A survey conducted by the group W.A.G.E (Working Artists and the Greater Economy) has turned up some depressing, but not particularly surprising, statistics. After speaking to nearly 1,000 New York artists (including visual and performance artists), W.A.G.E. found that 58% received no compensation at all for exhibiting or presenting their work at local nonprofits.
Not only that, but 58% didn’t even have their expenses for participating in exhibits reimbursed. They had to cover their own cost of materials, transporting the work to the museum or gallery, and installing the work.
What makes this data particularly troubling is the fact that it reflects nonprofit organizations – groups which receive federal funding in order to promote the arts.
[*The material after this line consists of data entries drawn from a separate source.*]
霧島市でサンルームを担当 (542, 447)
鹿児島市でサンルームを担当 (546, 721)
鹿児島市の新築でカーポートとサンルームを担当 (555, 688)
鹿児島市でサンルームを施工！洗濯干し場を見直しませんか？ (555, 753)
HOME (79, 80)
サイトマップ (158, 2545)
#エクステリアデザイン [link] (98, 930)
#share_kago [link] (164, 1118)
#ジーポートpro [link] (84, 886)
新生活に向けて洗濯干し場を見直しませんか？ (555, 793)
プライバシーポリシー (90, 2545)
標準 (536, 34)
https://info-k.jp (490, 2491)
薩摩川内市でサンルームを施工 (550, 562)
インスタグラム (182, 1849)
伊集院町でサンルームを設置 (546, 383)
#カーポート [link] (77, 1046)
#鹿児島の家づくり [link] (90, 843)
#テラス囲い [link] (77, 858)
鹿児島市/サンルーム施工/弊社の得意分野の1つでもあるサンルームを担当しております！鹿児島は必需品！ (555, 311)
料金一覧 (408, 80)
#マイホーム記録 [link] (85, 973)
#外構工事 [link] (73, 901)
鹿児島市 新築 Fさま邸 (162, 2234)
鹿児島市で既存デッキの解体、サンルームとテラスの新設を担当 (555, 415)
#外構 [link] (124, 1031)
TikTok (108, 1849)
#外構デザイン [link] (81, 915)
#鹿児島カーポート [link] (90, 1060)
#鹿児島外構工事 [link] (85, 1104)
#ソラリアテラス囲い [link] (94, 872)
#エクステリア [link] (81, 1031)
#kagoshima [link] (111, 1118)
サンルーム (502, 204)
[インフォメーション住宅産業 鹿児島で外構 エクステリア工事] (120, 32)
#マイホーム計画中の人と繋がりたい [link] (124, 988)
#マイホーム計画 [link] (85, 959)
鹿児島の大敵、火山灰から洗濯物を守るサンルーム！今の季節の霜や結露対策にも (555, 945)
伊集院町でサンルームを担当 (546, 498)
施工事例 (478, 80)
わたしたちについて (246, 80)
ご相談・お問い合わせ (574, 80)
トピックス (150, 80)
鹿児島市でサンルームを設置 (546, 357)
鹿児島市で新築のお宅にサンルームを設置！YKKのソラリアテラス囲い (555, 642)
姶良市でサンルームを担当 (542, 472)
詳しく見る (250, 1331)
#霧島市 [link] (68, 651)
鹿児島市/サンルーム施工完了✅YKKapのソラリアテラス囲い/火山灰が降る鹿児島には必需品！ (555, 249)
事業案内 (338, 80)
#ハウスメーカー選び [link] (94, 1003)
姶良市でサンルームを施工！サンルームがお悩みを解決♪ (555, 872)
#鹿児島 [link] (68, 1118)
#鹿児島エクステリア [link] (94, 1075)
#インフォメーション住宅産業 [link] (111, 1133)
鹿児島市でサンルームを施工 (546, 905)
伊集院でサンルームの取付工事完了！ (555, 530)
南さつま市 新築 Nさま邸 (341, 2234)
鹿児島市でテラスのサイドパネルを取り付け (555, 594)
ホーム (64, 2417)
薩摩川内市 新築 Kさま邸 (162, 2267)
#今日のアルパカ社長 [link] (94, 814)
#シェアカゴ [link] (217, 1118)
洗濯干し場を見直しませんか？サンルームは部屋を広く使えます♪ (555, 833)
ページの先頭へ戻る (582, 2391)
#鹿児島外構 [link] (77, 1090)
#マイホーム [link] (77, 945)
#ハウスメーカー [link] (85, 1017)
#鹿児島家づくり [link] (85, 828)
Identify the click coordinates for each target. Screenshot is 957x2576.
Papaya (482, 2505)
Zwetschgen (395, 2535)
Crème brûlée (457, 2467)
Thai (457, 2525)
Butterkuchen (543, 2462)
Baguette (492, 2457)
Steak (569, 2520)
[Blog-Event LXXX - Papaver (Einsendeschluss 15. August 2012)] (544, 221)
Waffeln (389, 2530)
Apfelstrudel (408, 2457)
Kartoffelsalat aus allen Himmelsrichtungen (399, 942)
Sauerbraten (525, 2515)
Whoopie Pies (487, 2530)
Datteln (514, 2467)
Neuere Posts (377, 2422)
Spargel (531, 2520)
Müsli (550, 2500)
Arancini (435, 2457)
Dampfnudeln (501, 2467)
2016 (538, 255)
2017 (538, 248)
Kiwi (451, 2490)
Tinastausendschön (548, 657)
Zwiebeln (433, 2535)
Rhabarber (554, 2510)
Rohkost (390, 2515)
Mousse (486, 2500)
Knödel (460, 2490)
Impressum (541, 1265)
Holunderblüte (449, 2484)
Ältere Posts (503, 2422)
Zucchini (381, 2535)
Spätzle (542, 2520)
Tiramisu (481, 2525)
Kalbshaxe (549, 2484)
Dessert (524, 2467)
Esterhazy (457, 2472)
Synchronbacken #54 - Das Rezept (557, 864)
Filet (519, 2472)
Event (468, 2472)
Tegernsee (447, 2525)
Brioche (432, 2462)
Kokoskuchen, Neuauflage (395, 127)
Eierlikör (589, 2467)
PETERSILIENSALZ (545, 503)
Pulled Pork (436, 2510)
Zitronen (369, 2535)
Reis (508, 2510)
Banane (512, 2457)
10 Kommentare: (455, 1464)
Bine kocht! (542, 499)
If the arts are a form of public education, why isn’t the educator – the artist – being compensated for their time and effort? And why aren’t more grants available to directly enable artists to create their work?
While this survey only looked at New York, I think it’s safe to say that art scenes across the US suffer from the same issues. I certainly don’t know any professional artists who are able to make a living off their work – and I know quite a few throughout the country. Most of them have day jobs or teach in order to pay the bills.
W.A.G.E. is managing to make headway in encouraging galleries to pay artists – they’ve been working with the Soho gallery Artists Space to conduct presentations and discussions aimed at educating the public and sparking dialogue between artists and curators. Artists Space is attempting to lead the way by implementing best practices when it comes to compensating the artists they work with.
What do Care2 readers think? Do artists deserve to be paid for shows displaying their work? And should galleries receiving federal arts funding be required to pay artists?